Vulnerable children should be given free school meals and all pupils leaving education should know how to cook at least 10 dishes, Jamie Oliver has said.
The TV chef also called for children to be protected from junk food advertising – a move endorsed by Henry Dimbleby, the British businessman and co-founder of food chain Leon.
Speaking at the Future of Britain conference, sugar tax campaigner Mr Oliver laid out his three priorities for improving the health of Britain’s children.
He highlighted London Mayor Sadiq Khan’s plan to make school meals freely available to all primary-aged pupils for 2023/24, a policy the chef suggested should be replicated across England.
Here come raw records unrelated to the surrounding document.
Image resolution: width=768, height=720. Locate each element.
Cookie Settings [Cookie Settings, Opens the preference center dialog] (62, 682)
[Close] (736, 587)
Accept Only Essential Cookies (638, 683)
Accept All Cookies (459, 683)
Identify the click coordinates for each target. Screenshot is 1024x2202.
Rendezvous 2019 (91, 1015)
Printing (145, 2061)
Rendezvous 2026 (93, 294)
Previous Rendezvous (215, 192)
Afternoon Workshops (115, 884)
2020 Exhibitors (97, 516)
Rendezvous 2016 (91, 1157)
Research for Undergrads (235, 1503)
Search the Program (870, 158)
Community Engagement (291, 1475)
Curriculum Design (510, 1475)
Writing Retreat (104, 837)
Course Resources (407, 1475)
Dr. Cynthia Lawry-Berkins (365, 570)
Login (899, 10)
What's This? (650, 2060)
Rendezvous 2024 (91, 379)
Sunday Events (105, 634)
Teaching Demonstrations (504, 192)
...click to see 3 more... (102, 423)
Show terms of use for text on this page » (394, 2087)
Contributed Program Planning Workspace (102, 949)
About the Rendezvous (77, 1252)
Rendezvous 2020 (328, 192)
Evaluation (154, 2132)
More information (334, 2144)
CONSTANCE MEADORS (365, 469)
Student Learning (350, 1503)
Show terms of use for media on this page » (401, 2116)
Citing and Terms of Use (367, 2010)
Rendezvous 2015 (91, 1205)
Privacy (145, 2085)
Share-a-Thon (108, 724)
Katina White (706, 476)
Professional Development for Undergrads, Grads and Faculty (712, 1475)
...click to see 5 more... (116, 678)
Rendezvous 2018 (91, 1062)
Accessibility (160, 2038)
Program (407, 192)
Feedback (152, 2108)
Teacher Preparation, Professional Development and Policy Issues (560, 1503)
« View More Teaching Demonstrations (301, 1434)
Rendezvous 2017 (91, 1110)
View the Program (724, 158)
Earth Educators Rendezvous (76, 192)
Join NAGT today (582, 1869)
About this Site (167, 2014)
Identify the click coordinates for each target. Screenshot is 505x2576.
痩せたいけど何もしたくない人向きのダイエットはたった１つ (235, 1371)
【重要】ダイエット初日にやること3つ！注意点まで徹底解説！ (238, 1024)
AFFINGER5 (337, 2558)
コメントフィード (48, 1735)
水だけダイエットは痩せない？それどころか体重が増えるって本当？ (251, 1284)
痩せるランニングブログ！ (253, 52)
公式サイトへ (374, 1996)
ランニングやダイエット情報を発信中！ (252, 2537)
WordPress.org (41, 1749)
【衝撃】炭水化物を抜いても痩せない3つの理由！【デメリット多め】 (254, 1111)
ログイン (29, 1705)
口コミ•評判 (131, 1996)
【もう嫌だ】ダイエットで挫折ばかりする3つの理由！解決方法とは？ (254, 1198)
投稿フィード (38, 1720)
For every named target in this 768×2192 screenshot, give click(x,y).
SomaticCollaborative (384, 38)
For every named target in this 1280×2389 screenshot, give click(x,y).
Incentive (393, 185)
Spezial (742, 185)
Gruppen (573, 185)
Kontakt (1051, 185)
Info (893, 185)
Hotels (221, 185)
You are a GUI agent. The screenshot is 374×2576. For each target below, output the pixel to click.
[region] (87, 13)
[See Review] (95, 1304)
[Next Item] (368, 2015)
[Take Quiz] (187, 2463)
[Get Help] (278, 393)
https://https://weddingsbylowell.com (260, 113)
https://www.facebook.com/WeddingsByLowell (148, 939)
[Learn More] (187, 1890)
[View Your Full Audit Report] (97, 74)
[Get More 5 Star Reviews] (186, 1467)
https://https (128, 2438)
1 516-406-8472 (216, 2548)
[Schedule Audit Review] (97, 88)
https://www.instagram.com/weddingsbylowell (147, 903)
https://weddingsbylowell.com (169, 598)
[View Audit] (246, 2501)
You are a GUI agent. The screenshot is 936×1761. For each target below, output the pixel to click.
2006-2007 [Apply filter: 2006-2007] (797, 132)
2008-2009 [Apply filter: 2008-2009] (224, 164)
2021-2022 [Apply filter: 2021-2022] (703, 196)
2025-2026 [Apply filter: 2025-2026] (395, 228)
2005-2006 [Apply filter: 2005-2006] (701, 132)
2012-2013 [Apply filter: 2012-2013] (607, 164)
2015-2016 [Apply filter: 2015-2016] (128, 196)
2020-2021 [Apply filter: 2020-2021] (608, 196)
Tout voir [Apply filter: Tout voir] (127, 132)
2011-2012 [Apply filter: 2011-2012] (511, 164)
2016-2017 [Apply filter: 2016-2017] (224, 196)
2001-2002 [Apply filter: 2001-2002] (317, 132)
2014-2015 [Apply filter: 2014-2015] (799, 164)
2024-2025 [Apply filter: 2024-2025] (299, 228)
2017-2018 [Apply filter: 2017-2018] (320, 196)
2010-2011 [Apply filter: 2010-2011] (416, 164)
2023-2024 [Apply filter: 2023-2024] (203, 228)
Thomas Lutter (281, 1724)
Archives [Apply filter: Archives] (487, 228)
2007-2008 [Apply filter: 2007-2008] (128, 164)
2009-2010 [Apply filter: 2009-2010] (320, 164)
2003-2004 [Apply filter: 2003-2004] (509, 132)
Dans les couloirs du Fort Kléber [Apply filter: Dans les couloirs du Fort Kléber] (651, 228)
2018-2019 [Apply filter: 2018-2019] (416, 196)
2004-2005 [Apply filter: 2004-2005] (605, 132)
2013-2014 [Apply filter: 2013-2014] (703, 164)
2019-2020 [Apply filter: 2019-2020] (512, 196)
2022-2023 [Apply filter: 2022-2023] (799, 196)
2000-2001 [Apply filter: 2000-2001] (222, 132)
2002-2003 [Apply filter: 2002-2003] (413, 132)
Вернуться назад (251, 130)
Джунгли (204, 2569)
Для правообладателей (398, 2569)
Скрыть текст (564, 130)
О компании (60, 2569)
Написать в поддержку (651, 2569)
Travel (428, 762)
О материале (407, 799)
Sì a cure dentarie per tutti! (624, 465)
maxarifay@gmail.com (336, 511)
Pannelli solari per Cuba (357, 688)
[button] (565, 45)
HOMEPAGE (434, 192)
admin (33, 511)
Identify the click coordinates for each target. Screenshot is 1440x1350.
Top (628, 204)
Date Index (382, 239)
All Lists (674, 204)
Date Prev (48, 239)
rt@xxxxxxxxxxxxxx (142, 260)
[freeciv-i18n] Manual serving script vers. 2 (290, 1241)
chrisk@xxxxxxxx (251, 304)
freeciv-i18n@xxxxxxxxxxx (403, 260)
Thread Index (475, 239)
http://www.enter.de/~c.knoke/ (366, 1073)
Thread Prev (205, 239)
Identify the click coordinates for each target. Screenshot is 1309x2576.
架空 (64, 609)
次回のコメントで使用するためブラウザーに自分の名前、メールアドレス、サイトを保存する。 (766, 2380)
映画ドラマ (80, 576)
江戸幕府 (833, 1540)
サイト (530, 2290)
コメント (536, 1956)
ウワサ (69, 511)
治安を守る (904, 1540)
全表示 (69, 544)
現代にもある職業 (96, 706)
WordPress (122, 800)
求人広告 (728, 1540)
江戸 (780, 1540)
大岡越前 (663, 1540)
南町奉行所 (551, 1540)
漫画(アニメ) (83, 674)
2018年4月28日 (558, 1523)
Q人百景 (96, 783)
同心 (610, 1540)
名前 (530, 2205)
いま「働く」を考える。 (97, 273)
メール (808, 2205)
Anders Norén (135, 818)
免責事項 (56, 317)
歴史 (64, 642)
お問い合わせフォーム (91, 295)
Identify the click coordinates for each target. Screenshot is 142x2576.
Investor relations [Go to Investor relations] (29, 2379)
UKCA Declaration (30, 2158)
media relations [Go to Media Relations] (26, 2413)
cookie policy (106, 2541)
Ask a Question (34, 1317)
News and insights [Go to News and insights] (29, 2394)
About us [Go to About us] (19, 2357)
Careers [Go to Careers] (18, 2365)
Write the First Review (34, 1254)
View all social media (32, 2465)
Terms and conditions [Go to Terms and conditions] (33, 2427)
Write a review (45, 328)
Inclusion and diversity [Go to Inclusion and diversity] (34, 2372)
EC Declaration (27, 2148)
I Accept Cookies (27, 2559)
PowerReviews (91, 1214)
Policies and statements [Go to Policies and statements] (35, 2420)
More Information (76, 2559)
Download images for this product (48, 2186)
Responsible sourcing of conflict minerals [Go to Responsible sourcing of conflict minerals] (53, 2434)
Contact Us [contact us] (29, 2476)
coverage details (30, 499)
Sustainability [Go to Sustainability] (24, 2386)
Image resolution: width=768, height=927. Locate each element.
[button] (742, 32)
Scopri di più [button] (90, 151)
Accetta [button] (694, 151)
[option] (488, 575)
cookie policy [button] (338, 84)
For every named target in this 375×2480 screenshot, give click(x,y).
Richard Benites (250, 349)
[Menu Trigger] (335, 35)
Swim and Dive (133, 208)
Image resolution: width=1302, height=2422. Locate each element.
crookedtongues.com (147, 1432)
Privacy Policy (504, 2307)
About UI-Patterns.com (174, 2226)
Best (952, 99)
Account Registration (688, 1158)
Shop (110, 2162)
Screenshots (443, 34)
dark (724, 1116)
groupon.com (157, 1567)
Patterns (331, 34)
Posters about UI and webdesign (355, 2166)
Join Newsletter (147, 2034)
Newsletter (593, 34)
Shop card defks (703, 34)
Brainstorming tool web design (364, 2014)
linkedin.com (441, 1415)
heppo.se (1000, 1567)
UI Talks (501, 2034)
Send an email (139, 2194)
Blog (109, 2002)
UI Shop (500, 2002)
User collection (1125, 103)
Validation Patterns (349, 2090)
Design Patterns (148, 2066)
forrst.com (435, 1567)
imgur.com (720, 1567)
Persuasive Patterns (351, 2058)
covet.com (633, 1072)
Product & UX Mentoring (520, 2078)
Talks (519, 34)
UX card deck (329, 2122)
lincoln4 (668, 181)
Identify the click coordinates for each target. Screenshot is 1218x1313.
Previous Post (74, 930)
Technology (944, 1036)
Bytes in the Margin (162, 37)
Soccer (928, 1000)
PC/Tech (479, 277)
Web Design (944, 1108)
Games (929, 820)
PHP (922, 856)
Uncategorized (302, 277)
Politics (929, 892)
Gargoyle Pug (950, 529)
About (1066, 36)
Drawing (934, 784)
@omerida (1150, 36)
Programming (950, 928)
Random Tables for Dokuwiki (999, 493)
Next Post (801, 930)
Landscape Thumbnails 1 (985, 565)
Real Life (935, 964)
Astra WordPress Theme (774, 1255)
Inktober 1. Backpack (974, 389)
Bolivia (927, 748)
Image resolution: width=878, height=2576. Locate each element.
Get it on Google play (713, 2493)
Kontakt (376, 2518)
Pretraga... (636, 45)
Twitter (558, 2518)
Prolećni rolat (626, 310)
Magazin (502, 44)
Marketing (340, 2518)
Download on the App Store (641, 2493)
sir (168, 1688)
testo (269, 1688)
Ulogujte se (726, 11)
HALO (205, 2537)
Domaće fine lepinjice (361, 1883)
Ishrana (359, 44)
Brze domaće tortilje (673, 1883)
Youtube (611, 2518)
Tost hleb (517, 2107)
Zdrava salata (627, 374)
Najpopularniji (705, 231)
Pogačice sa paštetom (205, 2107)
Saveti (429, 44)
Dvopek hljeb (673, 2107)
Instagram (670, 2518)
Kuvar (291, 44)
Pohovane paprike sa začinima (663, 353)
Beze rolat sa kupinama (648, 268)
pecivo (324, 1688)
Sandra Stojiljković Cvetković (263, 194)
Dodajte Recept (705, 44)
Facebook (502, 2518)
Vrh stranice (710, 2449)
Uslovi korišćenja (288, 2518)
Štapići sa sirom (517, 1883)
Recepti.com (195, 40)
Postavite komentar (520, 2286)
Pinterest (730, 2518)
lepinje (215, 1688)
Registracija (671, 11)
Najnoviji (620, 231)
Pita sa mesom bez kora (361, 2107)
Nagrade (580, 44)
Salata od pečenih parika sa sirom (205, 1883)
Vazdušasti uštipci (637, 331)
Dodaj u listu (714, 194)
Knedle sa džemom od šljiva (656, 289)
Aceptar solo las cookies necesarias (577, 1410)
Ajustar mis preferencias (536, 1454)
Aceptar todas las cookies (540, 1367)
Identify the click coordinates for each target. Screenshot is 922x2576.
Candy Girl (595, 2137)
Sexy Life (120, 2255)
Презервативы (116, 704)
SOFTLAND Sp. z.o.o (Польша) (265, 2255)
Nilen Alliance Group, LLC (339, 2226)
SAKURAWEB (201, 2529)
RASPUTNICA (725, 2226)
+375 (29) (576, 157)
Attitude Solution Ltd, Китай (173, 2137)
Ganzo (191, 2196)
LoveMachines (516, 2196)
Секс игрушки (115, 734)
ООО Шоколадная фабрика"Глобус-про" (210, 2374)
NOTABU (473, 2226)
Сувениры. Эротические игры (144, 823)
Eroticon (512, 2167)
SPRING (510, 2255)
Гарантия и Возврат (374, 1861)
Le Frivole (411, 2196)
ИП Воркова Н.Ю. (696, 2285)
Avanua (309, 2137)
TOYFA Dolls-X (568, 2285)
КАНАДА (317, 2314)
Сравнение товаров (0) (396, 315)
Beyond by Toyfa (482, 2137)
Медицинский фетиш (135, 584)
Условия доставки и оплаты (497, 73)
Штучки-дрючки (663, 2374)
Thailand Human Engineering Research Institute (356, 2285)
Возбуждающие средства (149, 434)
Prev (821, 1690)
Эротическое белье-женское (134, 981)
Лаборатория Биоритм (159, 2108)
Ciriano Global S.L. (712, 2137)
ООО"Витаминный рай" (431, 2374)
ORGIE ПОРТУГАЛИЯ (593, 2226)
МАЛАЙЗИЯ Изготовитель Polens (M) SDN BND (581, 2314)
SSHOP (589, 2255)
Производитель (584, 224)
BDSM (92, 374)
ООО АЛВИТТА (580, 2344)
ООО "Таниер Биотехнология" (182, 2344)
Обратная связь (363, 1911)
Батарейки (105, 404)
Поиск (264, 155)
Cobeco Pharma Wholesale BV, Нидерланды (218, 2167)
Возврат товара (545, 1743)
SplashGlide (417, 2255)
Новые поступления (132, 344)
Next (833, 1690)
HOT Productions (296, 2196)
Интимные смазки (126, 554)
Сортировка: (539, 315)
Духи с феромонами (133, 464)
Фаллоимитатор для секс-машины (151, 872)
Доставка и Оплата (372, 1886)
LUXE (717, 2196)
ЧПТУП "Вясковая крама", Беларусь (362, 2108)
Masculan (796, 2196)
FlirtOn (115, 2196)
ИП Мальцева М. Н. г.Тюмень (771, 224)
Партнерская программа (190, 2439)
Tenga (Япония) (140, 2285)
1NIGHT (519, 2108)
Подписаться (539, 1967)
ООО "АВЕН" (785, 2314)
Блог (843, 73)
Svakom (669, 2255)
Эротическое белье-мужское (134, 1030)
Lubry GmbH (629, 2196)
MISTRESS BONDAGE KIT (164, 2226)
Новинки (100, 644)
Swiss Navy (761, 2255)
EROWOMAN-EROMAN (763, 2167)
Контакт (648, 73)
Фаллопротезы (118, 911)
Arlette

In February, Labour’s Mr Khan said a one-off £130 million programme, which comes into effect from September, would help struggling households amid the cost-of-living crisis.
Funded by additional business rates income, it is estimated the move will help around 270,000 primary school pupils and save families in London around £440 per child across the year.
Currently, households in England receiving universal credit must earn below £7,400 a year before benefits and after tax to qualify for free school meals.
Discussing his three proposals for improving Britain’s health, Mr Oliver said it was “profoundly important” for the most vulnerable children in the country to receive free school meals.
The 48-year-old said: “As a country, as a team, we have to protect those children. We have to get that over the line.
“Mayor Sadiq is actually doing it… local people like up in York are doing it, in Wales you get it, in Scotland you get it. England is the meanest.”
Asked what he would say to politicians in power about his free school meals proposal, he replied: “Just fix it, it is easy, get it done, crack on.”
Outlining his other priorities, the British chef said the country needed to “protect our children against junk food advertising”.
He added: “And if I had a wish for all of your children, it would be that every child left school knowing how to cook 10 recipes to save their life.”
During his conversation on Tuesday, hosted by broadcaster Emily Maitlis, he also criticised the impact of energy drinks, telling the conference he had been at schools and found that an “unbelievable” number of children were consuming the beverages for breakfast.
The so-called Naked Chef said that was despite warnings on the labels of some energy drinks saying they should not be sold to children.
“Energy drinks have the power to make a class less intelligent,” he warned.
“Every day I think about this, every day I worry about this and it can be fixed – it is all very doable.”
Mr Oliver said voluntary action from the food sector “doesn’t work” as he called for greater intervention from ministers.
He said there was “relentless” advertising on TV and online aimed at school pupils as he called for stronger rules on marketing campaigns.
Speaking ahead of the TV chef, Mr Dimbleby, who produced a National Food Strategy for the UK Government last year, said more Government intervention was required to regulate the advertising market and help fix Britain’s “broken” food system.
Mr Dimbleby said both consumers and the food industry were “stuck” in a “junk food cycle” that only regulation could break.
He said: “If one company stops developing and selling unhealthy foods, their competitors will simply do it for them and hoover up the products, the profits.
“They are caught in a junk food arms race and it is too commercially dangerous for any of them to disarm unilaterally.
“Unless the Government intervenes to stop them, each company will keep dreaming up ever more shameless ways to fill our shopping baskets with cheap, profitable, sugary junk.”
He said the “junk food cycle” entailed “huge food companies slugging it out at children’s eye height on the supermarket shelf and making us sick in the process”.
“Individual willpower alone is not enough to break the junk food cycle. It needs Government intervention,” said Mr Dimbleby.
He said an “obvious move” would be to restrict the promotion of junk food to children.
The campaigner highlighted that the Conservative Government had pledged to act but said that “under pressure from corporate lobbyists and the libertarian brigade”, ministers had “repeatedly kicked the legislation into the long grass”.
He said his strategy had also recommended a £3 billion “sugar and salt reformulation tax”, which he said modelling suggested could trim 15-38 calories off the average daily intake.
He argued that even small interventions could have a major impact, stating that on average, it would take a reduction of only 25 calories per person a day to “stop weight gain all together at a national level”.
The money raised from the new tax would go towards helping less well off families to buy fresh produce and to fund cooking lessons, he said.
Mr Dimbleby argued that politicians had shied away from acting on the question of taxing unhealthy food as they are “afraid to be seen as interfering or judgmental”.